İnsanın yaratılışının tek gerçek amacı, Allah'a kulluk etmesidir ve insan, Allah'a kulluk etmekten zevk alacak şekilde yaratılmıştır. Bunu yapmakla da yaratılışına (fıtrat) uygun hareket etmiş olur. Ancak Kuran'da, insanın fıtratının yalnızca Allah'a kulluk etmek olduğu bildirilirken aynı zamanda insanların çoğunun bu büyük gerçekten habersiz oldukları da haber verilmektedir.

Bu gerçekten habersiz olan bazı insanlar, kendi başlarına Allah’ı fark edebilecek ve doğruyu görebilecek yeteneğe sahip değildirler. Ancak sonsuz merhamet ve şefkat sahibi olan Rabbimiz onlara, kendilerini uyaracak, Allah'ın ve ahiretin varlığını, hayatın gerçek anlamını bildirecek elçiler gönderir. Kuran'da her toplumun bir elçi aracılığıyla uyarıldığı şöyle bildirilmektedir:

Andolsun, Biz her ümmete: Allah'a kulluk edin ve tağuttan kaçının (diye tebliğ etmesi için) bir elçi gönderdik. Böylelikle, onlardan kimine Allah hidayet verdi, onlardan kiminin üzerine sapıklık hak oldu. Artık, yeryüzünde dolaşın da yalanlayanların uğradıkları sonucu görün.(Nahl Suresi, 36)

Hz. Hud, Kuran'da kavmi ve onlara yaptığı tebliğ ile ilgili bilgi verilen elçilerden biridir. Ad kavmine elçi olarak gönderilen Hz. Hud, kendisinin Allah'ın gönderdiği güvenilir bir elçi olduğunu belirtmiş ve insanları Allah'tan korkup sakınmaya çağırmıştır. Hz. Hud'un tebliği bir ayette şu şekilde bildirilir:

"Ad (toplumuna da) kardeşleri Hud'u (gönderdik.) (Hud, kavmine:) Ey kavmim, Allah'a kulluk edin, sizin O'ndan başka İlahınız yoktur. Hala korkup-sakınmayacak mısınız? dedi." (Araf Suresi, 65)

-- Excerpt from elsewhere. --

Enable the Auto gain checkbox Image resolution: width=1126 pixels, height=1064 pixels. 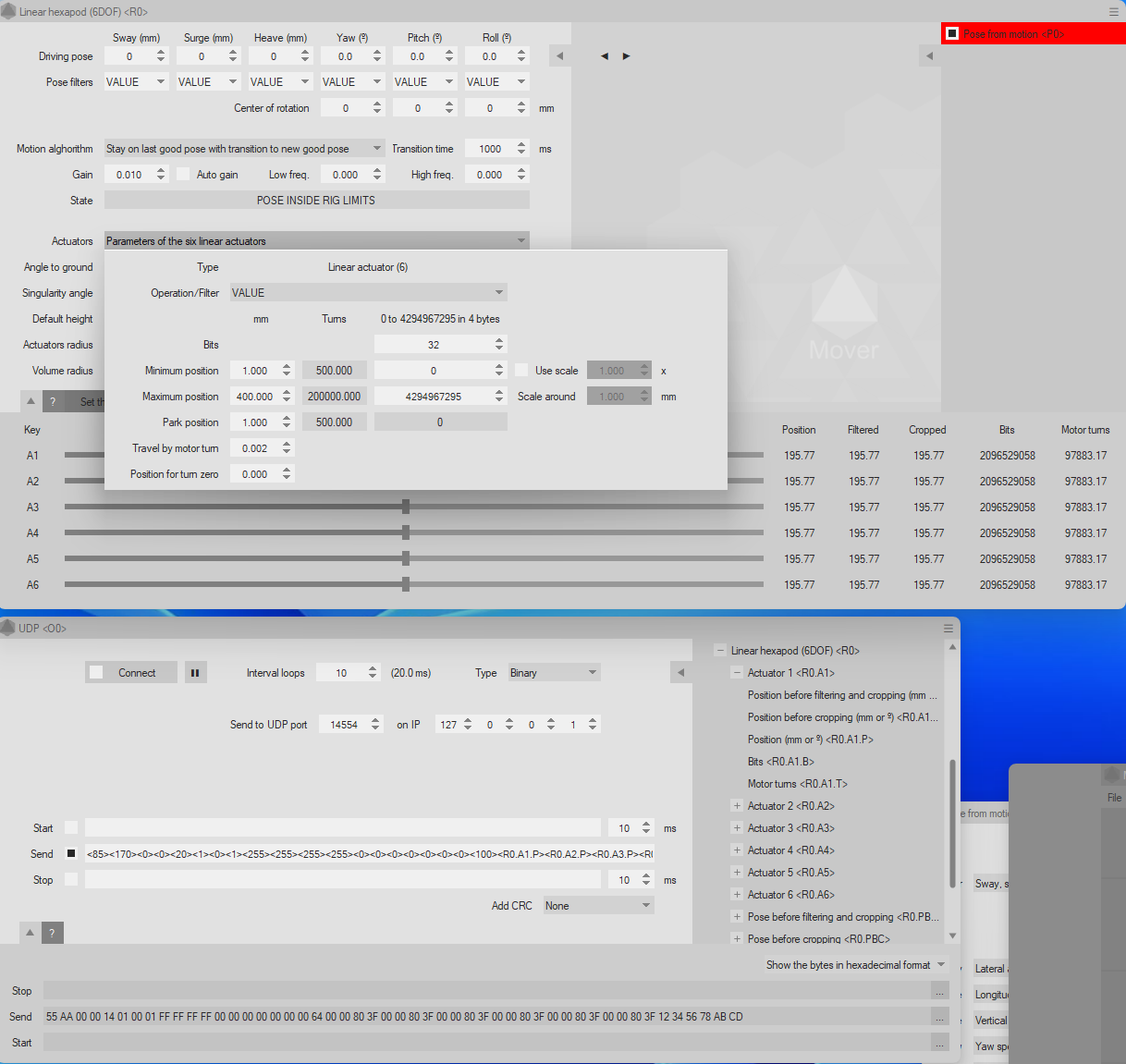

Kuran'da bildirilen tüm elçilerin hayatlarında da görüldüğü üzere, hayatı boyunca insanlara tebliğ yapıp, onlardan hiçbir karşılık beklememek önemli bir mümin özelliğidir. Bir mümin hangi devirde ve kimlerle beraber yaşarsa yaşasın, insanları Allah'ın beğendiği ahlaka çağırmakla, onlara yaklaşmakta olan hesap gününü hatırlatmakla sorumludur. Bundan dolayı ise kimseden bir karşılık beklemez, yalnızca görevini en iyi biçimde yerine getirmeyi ve Allah'ın kendisinden razı olmasını ister. Hz. Hud da bu üstün ahlakı sergilemiş ve kavmini din ahlakına çağırırken hiçbir karşılık beklemediğini vurgulamıştır. Kuran'da bu gerçek şu şekilde bildirilmektedir:

Ey kavmim, ben bunun karşılığında sizden hiçbir ücret istemiyorum. Benim ücretim, beni Yaratan'dan başkasına ait değildir. Akıl erdirmeyecek misiniz? (Hud Suresi, 51)

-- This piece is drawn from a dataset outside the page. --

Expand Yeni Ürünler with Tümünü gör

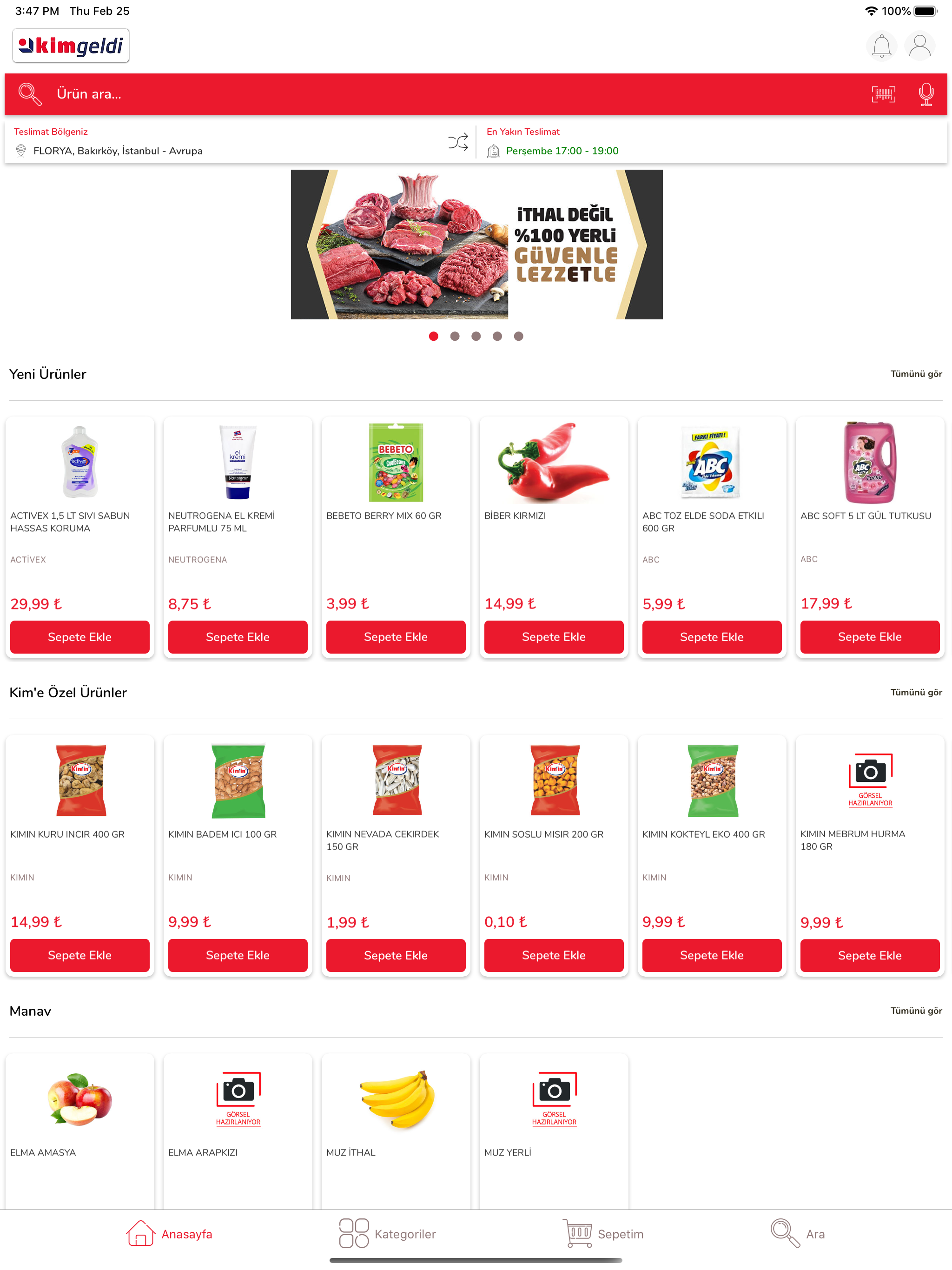click(916, 374)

Tüm çağrılarına rağmen kavmi Hz. Hud'a karşı gelmiş, onun kendilerini çağırdığı yola tabi olmayı kabul etmemişlerdir. Tarihte tüm inkarcıların yaptığı gibi onlar da peygamberlerinden mucize istediklerini, aksi takdirde iman etmeyeceklerini söylemişlerdir. Bunun üzerine Hz. Hud'un, onların Allah'a şirk koştuklarından uzak olduğunu ve kendisine kuracakları tuzaklardan dolayı bir korku duymadığını belirttiği, ayetlerde şöyle bildirilmiştir:

... Dedi ki: Allah’ı şahid tutarım, siz de şahidler olun ki, gerçekten ben, sizin şirk koştuklarınızdan uzağım. O'nun dışındaki (tanrılardan). Artık siz bana, toplu olarak dilediğiniz tuzağı kurun, sonra bana süre tanımayın. (Hud Suresi, 54-55)

Hz. Hud, Allah'ın kutlu bir peygamberi olarak her şeyi Allahı'n yarattığını, Allah'ın samimi kullarını koruyacağını ve bu yüzden de Allah'a tevekkül ettiğini biliyordu. Bu nedenle kendisine yöneltilen iftiraların, kurulan tuzakların boşa çıkacağından emin bir şekilde Allah'a duyduğu güveni büyük bir imani kararlılıkla dile getirmiştir. Hz. Hud'un büyük bir çaba göstererek yaptığı tüm tebliğlere rağmen kavmi, din ahlakına uymayı kabul etmemiş ve inkarlarında diretmişlerdir. Ayetlerde bildirildiği üzere din ahlakına uymayan her kavim gibi, Allah Hz. Hud'un çağrısına uymayan Ad kavmini de azaba uğratmış ve hem dünyada hem de ahirette kaybedenlerden kılmıştır.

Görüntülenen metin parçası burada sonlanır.